──────── ФРАГМЕНТ ТЕКСТА ────────

Местом захоронения становится уже не сад, а улица.
Заметим, что подобный мотив – печать на человеческом теле вместо бумаги – был опробован Хармсом год назад, в январе 1935 года в рассказе «Неожиданная попойка». Этот рассказ начинался как раз с процедуры постановки печати на лоб человеку – правда, в данном случае живому:
«Однажды Антонина Алексеевна ударила своего мужа служебной печатью и выпачкала ему лоб печатной краской».
Однако в «Неожиданной попойке» этот мотив еще не играет функциональной роли, Хармсу просто важно подчеркнуть абсурдирующий характер предмета, которым наносится удар; впоследствии Антонине Алексеевне, видящей недовольство мужа, уже достаточно только показать ему служебную печать, чтобы он успокоился.
В рассказе «Отец и Дочь» метонимия оказывается реализованной.
Вернувшись домой, папа обнаруживает, что Наташа уже сидит дома:
«Как так? Да очень просто: вылезла из-под земли и домой прибежала. Папа так растерялся, что упал и умер».
Граница между жизнью и смертью оказывается столь же просто преодолимой как в одну сторону, так и в другую: персонажи не только легко и беспричинно умирают, но и столь же легко оживают.

──────── ИСХОДНЫЕ СТРОКИ ────────

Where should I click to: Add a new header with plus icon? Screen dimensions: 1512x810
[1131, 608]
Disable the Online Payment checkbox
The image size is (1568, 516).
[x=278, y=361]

────────

### ЗАДАНИЯ
1. Когда, согласно фрагменту, был написан рассказ «Неожиданная попойка»?
2. Обновите фрагмент: перепишите его, начиная со слов «Местом захоронения становится» и далее до слов «метонимия оказывается реализованной.», заменив «метонимия» на «метафора».

### ОТВЕТЫ
1. В январе 1935 года.

2.
Местом захоронения становится уже не сад, а улица.
Заметим, что подобный мотив – печать на человеческом теле вместо бумаги – был опробован Хармсом год назад, в январе 1935 года в рассказе «Неожиданная попойка». Этот рассказ начинался как раз с процедуры постановки печати на лоб человеку – правда, в данном случае живому:
«Однажды Антонина Алексеевна ударила своего мужа служебной печатью и выпачкала ему лоб печатной краской».
Однако в «Неожиданной попойке» этот мотив еще не играет функциональной роли, Хармсу просто важно подчеркнуть абсурдирующий характер предмета, которым наносится удар; впоследствии Антонине Алексеевне, видящей недовольство мужа, уже достаточно только показать ему служебную печать, чтобы он успокоился.
В рассказе «Отец и Дочь» метафора оказывается реализованной.